A gene therapy delivered to the liver delayed progression and reversed symptoms of early-stage multiple sclerosis in mice. With improvements, the approach could be a potential treatment for the autoimmune disease, which has no cure.
In MS, the immune system attacks myelin, the fatty substance that coats and protects nerve fibers in the brain and spinal cord. Its cause is still unknown, but researchers think it stems from self-reactive effector T cells that target myelin.
Current treatments for MS focus on reducing the number of relapses—where symptoms worsen, or new symptoms appear—a patient experiences. Other approaches suppress the immune system so it does not target myelin, but this can lead to harmful side effects.
Delivering regulatory T cells, or Tregs, to patients is an attractive way to rein in the self-destructive nature of the effector T cells, but this method is not particularly long-lasting. To solve this problem, University of Florida-led researchers seized on the liver's ability to control immune tolerance. They used an adeno-associated virus to transfer the protein myelin oligodendrocyte glycoprotein to the liver in mouse models of MS.
This treatment stimulated Tregs to curb self-reactive effector T cells, thereby protecting myelin and preventing mice from developing MS symptoms for seven months. It also reversed mild and moderate neurological symptoms, and restored mobility in mice with hind-leg paralysis.
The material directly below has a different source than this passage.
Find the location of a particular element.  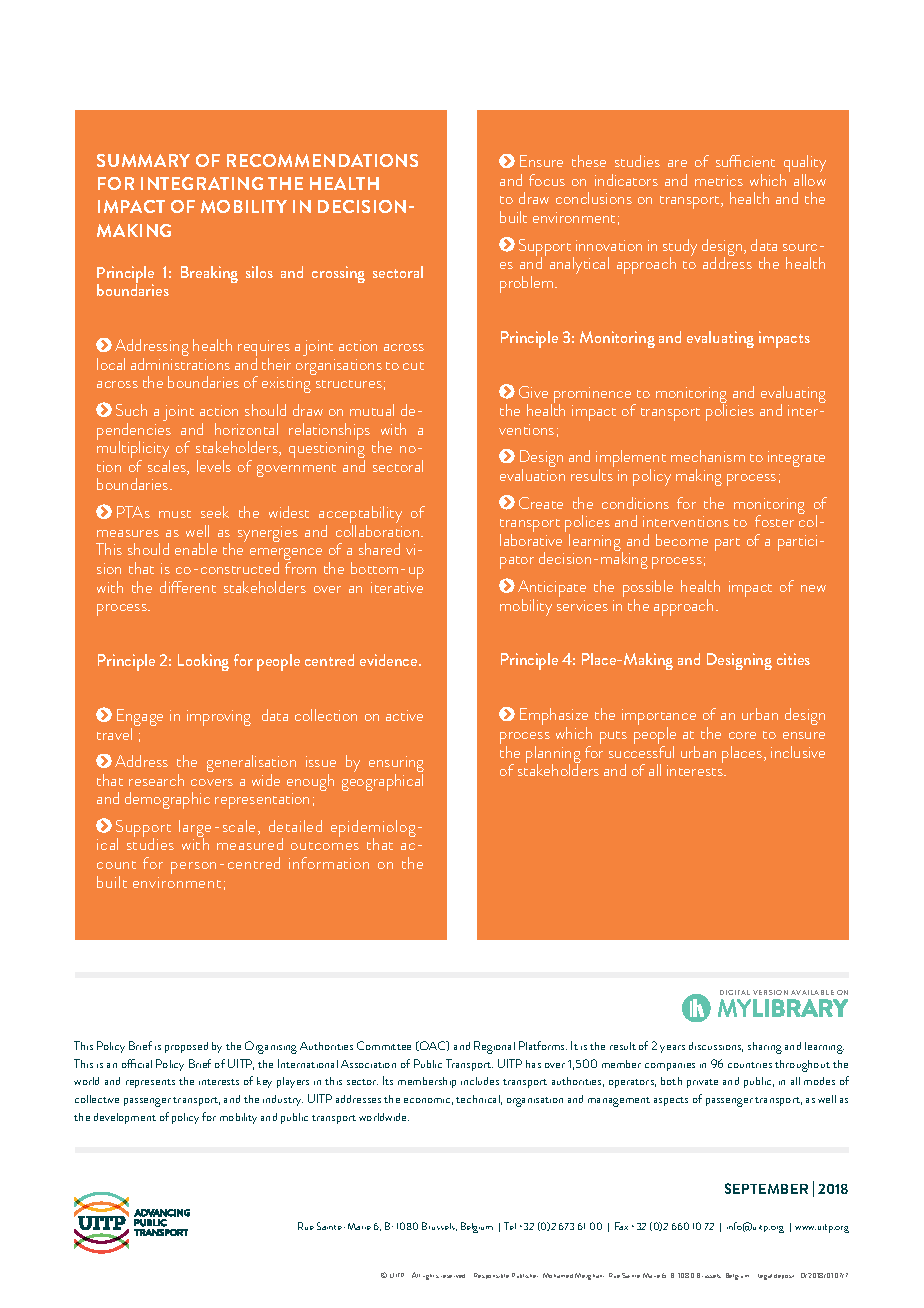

The findings are published in Molecular Therapy.
"Using a clinically tested gene therapy platform, we are able to induce very specific regulatory cells that target the self-reactive cells that are responsible for causing disease," said senior author Brad Hoffman, an associate professor in the Division of Cellular Therapy in the University of Florida's Department of Pediatrics.
"Traditional AAV gene therapy has been focused on delivering a transgene that produces a therapeutic protein," he said. "Here we use the platform purposely to induce specific regulatory cells in order to restore immune tolerance and reverse an autoimmune disease.
The therapy did not totally reverse end-stage MS. But the team administered it alongside the approved immunosuppressant rapamycin and found the combo caused complete remission in the majority of mice with late-stage disease.
"We have demonstrated that stable immune tolerance can be re-established and that active disease can be stopped and clinical symptoms reversed using our gene immunotherapy, especially during early onset of disease," Hoffman said. "Even though these studies were performed in a less complex mouse model, the data suggest this may be a potential therapy in humans with additional optimization."
The team is working on viral vectors to deliver other proteins implicated in MS, and are exploring other autoimmune disease targets for this approach. Eli Lilly recently forked over $150 million to Nektar Therapeutics to codevelop a drug that increases the number and activity of Tregs in up to 10 disease areas. Meanwhile, scientists at Cincinnati Children's Hospital Medical Center are looking to rebuild myelin in MS patients by using short pieces of RNA known as microRNAs.